TEXTO PARA ANALIZAR:
María no pide un signo, como hizo Zacarías (Lc 1,18), pero el ángel se lo da: “Isabel, tu prima, ha concebido un hijo”. Es la garantía de la autenticidad del anuncio y de su próxima concepción. Ella, pronunciando su “fiat”, se proclama propiedad absoluta del Señor, depone su propia voluntad, entrega su vida y la consagra al servicio completo de Dios. San Lucas la llama “virgen”, el ángel la “llena de gracia” y ella se autonombra “esclava”, las tres denominaciones reflejan con precisión la realidad existencial que fue su vida.

2.- El Magníficat: 2,47-55

Cuando Isabel la llama Bienaventurada, ella prorrumpe en su Magnificat anima mea Dominum, cántico compuesto con diferentes textos del A. T.: Mi alma se alegra en Yahvé, mi frente se levanta a Dios (1 Sm 2, 1-11). Grandes son las obras de Yahvé; hizo sus maravillas memorables (Sal 111,2.4; Sal 103,1). María que no necesitó de un Salvador en el mismo sentido que los hombres, resalta, no su virtud de la humildad, sino su pobre condición social, su nimiedad y su bajeza. Pero, Dios la ha mirado y, en consecuencia, será llamada dichosa, porque Dios siempre se sirve de lo sencillo e insignificante: 

Mi alma glorifica al Señor,
y mi espíritu se regocija en Dios
mi Salvador, porque ha mirado 
la humilde condición de su sierva (Lc 1,46-48).

EXTRACTOS DE FILAS:
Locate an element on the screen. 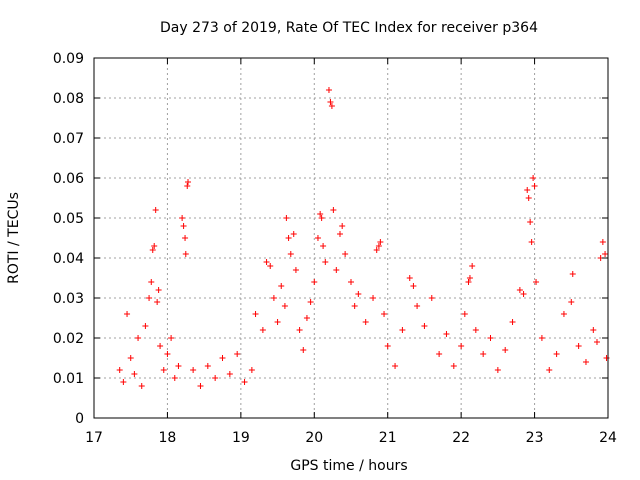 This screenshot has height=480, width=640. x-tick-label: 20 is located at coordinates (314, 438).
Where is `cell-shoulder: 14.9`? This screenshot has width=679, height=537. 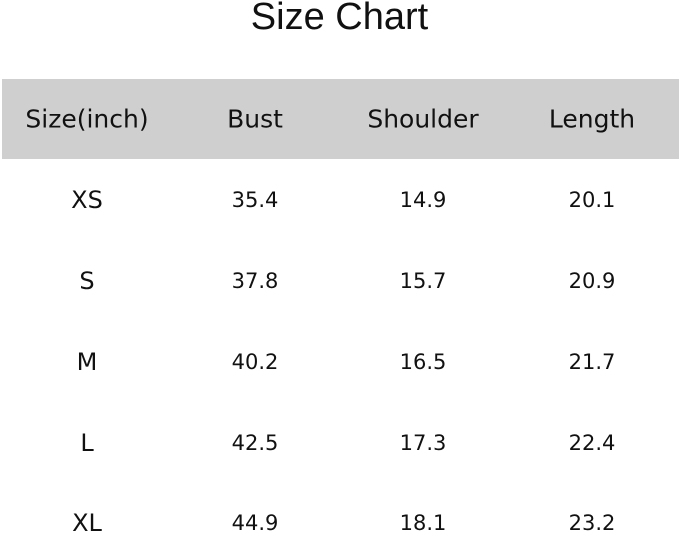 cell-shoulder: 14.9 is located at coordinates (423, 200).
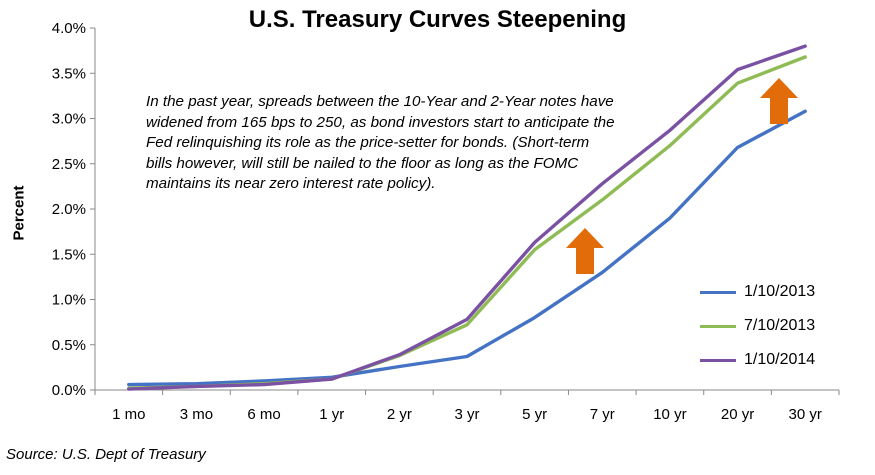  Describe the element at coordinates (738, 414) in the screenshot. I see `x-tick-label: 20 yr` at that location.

---

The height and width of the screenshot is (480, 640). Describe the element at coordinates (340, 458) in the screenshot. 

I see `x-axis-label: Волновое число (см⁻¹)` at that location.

--

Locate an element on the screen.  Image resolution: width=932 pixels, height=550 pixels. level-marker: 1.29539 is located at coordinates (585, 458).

TAREA ASIGNADA: Anota los tres nombres que recibe María en el texto sobre María y quién le da cada uno. Las filas no tienen nada que ver con esto.

RESULTADO FINAL:
- "virgen": San Lucas
- "llena de gracia": el ángel
- "esclava": ella misma